BRIEF >> Return each of the following lines verbatim, in the same order and without alteration.

Lines for locating displayed items
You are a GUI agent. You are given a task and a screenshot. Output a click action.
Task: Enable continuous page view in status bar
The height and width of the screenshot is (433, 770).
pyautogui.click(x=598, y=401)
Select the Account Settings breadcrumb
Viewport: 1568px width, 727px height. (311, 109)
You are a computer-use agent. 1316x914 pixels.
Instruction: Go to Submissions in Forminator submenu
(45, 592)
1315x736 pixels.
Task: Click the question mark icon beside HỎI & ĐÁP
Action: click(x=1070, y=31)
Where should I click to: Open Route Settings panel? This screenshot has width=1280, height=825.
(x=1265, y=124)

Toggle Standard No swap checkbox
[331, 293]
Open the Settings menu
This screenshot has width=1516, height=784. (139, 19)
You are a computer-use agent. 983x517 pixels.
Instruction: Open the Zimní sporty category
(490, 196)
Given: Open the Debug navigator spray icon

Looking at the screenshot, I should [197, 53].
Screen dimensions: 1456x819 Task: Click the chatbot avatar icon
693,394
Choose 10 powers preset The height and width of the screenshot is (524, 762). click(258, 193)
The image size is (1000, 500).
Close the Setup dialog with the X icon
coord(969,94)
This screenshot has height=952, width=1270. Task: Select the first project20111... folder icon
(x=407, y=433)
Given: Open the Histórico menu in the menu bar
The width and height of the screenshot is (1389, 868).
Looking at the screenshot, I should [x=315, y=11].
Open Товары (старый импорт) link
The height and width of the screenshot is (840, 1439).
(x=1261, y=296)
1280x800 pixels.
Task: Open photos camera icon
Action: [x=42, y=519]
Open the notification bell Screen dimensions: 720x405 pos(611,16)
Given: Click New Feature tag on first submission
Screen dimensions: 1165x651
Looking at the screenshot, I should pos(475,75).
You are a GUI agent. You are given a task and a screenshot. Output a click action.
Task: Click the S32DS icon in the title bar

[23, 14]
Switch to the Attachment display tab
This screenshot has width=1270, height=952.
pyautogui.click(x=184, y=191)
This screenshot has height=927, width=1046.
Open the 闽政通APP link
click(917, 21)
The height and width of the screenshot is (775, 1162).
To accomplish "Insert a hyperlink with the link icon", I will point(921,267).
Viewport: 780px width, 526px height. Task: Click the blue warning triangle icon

WRITTEN ANSWER >>
You are a GUI agent. You are given a task and a screenshot. Output a click action.
Task: Enable continuous page view in status bar
The height and width of the screenshot is (433, 770).
pyautogui.click(x=598, y=401)
Select the Account Settings breadcrumb
Viewport: 1568px width, 727px height. (311, 109)
You are a computer-use agent. 1316x914 pixels.
Instruction: Go to Submissions in Forminator submenu
(45, 592)
1315x736 pixels.
Task: Click the question mark icon beside HỎI & ĐÁP
Action: click(x=1070, y=31)
Where should I click to: Open Route Settings panel? This screenshot has width=1280, height=825.
(x=1265, y=124)

Toggle Standard No swap checkbox
[331, 293]
Open the Settings menu
This screenshot has width=1516, height=784. (139, 19)
You are a computer-use agent. 983x517 pixels.
Instruction: Open the Zimní sporty category
(490, 196)
Given: Open the Debug navigator spray icon

Looking at the screenshot, I should [197, 53].
Screen dimensions: 1456x819 Task: Click the chatbot avatar icon
693,394
Choose 10 powers preset The height and width of the screenshot is (524, 762). click(258, 193)
The image size is (1000, 500).
Close the Setup dialog with the X icon
coord(969,94)
This screenshot has height=952, width=1270. Task: Select the first project20111... folder icon
(x=407, y=433)
Given: Open the Histórico menu in the menu bar
The width and height of the screenshot is (1389, 868).
Looking at the screenshot, I should [x=315, y=11].
Open Товары (старый импорт) link
The height and width of the screenshot is (840, 1439).
(x=1261, y=296)
1280x800 pixels.
Task: Open photos camera icon
Action: [x=42, y=519]
Open the notification bell Screen dimensions: 720x405 pos(611,16)
Given: Click New Feature tag on first submission
Screen dimensions: 1165x651
Looking at the screenshot, I should pos(475,75).
You are a GUI agent. You are given a task and a screenshot. Output a click action.
Task: Click the S32DS icon in the title bar

[23, 14]
Switch to the Attachment display tab
This screenshot has width=1270, height=952.
pyautogui.click(x=184, y=191)
This screenshot has height=927, width=1046.
Open the 闽政通APP link
click(917, 21)
The height and width of the screenshot is (775, 1162).
To accomplish "Insert a hyperlink with the link icon", I will point(921,267).
Viewport: 780px width, 526px height. Task: Click the blue warning triangle icon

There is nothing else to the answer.